But she wasn’t thinking, not in it, and when she woke up, it was still real for maybe five pounding heartbeats before she saw him. She breathed in sharply, seeing him. She couldn’t ever reconcile it, the shape of his back. It made no sense to her until her brain came back together.
She thought she was awake. It was hard to tell, sometimes, but she raised her head and looked to the window. Faint haze. California. Pretty far from that, half the world away.
He was sleeping hard, and she closed her eyes and listened to his breathing, heavy and even. That worked sometimes. She could lie back in the dark and let it lull her.
Sometimes. Sometimes he woke up. Sometimes she had dug her fingernails in. In Ibiza, they’d had a balcony, and there’d been no beach, no sand, just a sheer drop to the ocean, smooth rock and black froth. The waves had come in hard against the shore past the low wall, drowning everything else out. Her thoughts had turned slippery, spread out over the water.
Sometimes she missed Ibiza. She slid out of bed slowly, tried to stay quiet as she went down the hallway. In the kitchen, she kept the lights off and drank from the tap. Her hair was plastered to her neck a little, lifting in the weak draft from the fan.
She took a glass from the cabinet, filled it, leaned over the counter. No ocean here. Sometimes she missed the breakers. There was nothing to fill her head up here, just the creak of the floorboards.

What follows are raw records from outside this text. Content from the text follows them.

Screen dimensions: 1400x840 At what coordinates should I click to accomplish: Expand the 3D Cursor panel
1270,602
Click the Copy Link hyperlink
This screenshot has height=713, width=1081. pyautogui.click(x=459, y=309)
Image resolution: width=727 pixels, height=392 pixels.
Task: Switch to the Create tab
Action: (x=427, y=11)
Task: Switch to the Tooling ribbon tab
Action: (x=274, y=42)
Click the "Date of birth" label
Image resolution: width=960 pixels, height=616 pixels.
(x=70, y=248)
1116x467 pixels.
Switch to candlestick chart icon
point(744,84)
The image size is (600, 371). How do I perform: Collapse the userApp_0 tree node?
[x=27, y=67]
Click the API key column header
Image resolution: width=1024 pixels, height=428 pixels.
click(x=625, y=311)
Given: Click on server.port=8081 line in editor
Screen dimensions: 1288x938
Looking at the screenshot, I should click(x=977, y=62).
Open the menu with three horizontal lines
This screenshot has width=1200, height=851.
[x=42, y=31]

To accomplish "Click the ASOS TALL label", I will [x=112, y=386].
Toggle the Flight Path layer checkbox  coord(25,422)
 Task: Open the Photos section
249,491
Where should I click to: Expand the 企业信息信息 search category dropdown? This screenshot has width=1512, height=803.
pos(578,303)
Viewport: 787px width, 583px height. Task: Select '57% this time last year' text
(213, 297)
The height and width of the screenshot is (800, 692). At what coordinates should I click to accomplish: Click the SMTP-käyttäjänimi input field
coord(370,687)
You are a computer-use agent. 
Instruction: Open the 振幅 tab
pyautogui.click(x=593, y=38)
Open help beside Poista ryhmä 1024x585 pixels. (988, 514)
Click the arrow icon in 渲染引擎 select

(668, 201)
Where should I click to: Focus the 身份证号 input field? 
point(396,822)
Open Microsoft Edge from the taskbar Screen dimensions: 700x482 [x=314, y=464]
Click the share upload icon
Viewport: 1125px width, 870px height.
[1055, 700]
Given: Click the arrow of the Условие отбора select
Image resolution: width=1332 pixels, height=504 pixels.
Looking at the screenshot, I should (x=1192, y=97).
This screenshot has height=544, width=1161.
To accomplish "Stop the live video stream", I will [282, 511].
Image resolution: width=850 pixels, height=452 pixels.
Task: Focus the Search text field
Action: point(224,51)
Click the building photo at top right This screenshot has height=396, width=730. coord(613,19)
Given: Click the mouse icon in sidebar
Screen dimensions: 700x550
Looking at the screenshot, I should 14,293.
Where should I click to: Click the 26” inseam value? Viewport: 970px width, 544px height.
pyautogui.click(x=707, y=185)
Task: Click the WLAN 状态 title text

Somebody was moving upstairs. Mia. She knew their footsteps by now. She knew their rhythms: Mia, going down the hallway to where Jack was sleeping. She hadn’t heard him fussing, but Mia would have. Sometimes she cut herself off midsentence and said, “He’s awake.” They all listened. He was, just barely, or he was about to be.
Letty listened, but his door didn’t open. Mia’s footsteps came closer, down the staircase. She was moving slowly, and Letty thought – she didn’t know; did she have time to slink back into the shadows, but the kitchen wasn’t that big, and there she was in the doorway, taking Letty in with one long, steady look.
It was completely neutral, but Letty still felt kind of like she’d been caught doing something illicit, her hand in the cookie jar. She tried not to fidget, not to cross her arms over her chest. It was Mia’s eyes, maybe, still a little sleep-heavy, her head tilted. She was a little rumpled in a way that she wasn’t often, at least not when Letty saw her. Letty didn’t really understand that. She thought maybe Mia’s hair brushed itself.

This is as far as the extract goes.